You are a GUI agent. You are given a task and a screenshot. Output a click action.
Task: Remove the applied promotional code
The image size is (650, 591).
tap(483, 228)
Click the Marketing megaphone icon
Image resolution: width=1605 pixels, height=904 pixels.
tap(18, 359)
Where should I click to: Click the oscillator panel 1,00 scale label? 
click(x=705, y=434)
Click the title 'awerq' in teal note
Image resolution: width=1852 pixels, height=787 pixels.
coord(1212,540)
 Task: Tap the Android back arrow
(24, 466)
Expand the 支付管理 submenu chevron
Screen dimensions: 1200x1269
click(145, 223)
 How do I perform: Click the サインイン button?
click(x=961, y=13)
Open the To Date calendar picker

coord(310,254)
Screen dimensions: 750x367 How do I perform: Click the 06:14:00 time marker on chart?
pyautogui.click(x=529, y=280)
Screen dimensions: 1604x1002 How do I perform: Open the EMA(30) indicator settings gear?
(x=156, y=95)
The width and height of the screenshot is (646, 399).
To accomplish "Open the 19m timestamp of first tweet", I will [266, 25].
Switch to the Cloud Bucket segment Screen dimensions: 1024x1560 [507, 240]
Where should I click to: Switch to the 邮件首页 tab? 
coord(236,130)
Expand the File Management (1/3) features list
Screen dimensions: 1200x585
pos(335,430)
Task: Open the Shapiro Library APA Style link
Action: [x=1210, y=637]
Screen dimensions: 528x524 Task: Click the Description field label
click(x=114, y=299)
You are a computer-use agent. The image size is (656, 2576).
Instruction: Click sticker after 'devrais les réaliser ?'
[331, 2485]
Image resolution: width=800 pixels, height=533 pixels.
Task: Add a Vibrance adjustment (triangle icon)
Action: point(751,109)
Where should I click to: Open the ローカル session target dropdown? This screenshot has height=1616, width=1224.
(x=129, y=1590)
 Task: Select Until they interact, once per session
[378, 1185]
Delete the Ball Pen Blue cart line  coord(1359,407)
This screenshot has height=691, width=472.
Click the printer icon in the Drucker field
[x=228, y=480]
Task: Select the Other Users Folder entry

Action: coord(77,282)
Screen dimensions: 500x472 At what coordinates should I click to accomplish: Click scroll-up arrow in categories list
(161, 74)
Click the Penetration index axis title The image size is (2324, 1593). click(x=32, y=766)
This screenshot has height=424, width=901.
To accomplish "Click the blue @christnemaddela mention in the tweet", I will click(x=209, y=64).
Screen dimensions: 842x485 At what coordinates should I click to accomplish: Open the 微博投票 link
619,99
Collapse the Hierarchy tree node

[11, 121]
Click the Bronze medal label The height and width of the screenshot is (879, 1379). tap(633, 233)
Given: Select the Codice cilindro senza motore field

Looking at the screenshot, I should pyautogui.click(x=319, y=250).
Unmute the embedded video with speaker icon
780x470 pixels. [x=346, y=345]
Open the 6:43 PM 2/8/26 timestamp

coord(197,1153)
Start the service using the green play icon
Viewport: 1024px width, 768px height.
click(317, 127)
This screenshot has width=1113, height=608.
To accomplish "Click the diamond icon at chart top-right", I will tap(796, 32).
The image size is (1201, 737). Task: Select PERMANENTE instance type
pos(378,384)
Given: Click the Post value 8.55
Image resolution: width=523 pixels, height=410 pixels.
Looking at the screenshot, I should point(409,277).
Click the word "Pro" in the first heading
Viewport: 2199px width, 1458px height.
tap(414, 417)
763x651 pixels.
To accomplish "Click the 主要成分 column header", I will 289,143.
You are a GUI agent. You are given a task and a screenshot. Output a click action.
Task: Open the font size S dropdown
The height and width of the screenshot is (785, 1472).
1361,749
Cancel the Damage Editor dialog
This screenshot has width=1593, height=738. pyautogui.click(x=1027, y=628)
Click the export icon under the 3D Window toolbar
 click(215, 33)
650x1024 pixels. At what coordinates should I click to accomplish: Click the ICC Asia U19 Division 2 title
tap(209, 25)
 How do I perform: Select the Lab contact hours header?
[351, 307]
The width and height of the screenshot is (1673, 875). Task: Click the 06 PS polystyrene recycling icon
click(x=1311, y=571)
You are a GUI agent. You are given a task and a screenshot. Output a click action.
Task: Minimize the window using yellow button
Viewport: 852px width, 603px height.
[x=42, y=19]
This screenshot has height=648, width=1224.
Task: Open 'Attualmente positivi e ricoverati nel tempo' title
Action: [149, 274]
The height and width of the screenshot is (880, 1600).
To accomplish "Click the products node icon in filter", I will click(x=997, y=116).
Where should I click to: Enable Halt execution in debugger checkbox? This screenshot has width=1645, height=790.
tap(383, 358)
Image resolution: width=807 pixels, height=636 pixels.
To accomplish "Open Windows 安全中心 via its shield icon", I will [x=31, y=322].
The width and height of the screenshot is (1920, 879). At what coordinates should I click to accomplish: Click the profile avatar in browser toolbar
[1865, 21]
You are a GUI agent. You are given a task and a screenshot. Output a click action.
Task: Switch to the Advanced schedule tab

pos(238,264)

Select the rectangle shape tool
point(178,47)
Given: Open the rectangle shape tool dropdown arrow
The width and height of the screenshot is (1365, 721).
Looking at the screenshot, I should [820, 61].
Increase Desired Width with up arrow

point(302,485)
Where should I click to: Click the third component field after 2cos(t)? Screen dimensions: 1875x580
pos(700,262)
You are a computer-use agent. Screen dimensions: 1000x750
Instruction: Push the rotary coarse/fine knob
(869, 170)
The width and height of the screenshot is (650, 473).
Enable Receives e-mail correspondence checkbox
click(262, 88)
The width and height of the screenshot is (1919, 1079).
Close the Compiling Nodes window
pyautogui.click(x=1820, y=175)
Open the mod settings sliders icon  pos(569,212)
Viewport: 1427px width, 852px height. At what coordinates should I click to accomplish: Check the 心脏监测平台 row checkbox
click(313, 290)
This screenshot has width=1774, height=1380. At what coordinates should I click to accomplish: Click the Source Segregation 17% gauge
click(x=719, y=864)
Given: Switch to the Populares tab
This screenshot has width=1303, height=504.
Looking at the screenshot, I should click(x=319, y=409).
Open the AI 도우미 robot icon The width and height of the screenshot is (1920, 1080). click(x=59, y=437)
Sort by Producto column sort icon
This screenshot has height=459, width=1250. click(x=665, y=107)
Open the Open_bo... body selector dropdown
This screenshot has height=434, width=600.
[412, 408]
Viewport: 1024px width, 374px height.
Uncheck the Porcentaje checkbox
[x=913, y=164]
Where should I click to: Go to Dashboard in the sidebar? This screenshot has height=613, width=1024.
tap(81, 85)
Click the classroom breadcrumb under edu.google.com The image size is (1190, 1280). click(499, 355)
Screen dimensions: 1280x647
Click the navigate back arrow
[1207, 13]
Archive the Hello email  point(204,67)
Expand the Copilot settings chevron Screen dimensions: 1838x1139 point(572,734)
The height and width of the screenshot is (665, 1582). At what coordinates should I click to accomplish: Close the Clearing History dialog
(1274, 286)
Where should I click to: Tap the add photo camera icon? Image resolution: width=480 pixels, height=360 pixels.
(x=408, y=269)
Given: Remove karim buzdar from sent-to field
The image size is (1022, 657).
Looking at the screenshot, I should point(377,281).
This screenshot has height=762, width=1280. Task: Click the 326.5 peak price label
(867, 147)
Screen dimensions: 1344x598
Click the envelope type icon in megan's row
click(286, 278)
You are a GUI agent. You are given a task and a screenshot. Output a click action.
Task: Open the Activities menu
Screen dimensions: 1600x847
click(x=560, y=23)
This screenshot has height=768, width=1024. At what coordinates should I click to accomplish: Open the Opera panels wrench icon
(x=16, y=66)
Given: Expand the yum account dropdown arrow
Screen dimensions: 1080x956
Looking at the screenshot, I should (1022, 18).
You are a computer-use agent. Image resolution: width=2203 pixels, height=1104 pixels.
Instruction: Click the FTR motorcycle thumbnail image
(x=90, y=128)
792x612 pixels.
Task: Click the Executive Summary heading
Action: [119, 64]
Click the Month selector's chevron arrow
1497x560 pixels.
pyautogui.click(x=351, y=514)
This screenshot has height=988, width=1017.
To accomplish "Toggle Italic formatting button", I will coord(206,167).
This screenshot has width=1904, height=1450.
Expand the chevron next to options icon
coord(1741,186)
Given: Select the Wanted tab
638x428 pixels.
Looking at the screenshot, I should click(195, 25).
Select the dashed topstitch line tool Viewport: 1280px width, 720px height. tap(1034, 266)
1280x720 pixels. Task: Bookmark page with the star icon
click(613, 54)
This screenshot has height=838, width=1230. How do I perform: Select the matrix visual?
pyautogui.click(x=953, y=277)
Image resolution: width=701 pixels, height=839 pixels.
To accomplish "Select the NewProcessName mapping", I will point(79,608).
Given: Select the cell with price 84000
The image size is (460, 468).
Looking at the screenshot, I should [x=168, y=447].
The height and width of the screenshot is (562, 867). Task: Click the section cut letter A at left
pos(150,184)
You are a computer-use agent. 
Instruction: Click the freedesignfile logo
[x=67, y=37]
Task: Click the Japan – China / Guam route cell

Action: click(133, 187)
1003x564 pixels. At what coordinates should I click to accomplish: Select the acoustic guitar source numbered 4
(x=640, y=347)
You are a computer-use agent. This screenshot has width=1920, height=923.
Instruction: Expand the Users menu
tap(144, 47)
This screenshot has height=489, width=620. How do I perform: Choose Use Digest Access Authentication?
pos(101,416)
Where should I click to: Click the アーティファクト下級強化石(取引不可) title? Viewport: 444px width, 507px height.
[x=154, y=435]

----------------

[WORK INSTRUCTIONS]: Number of lines above containing the word "Remove": state it and add nothing else.

[WRITTEN RESPONSE]: 2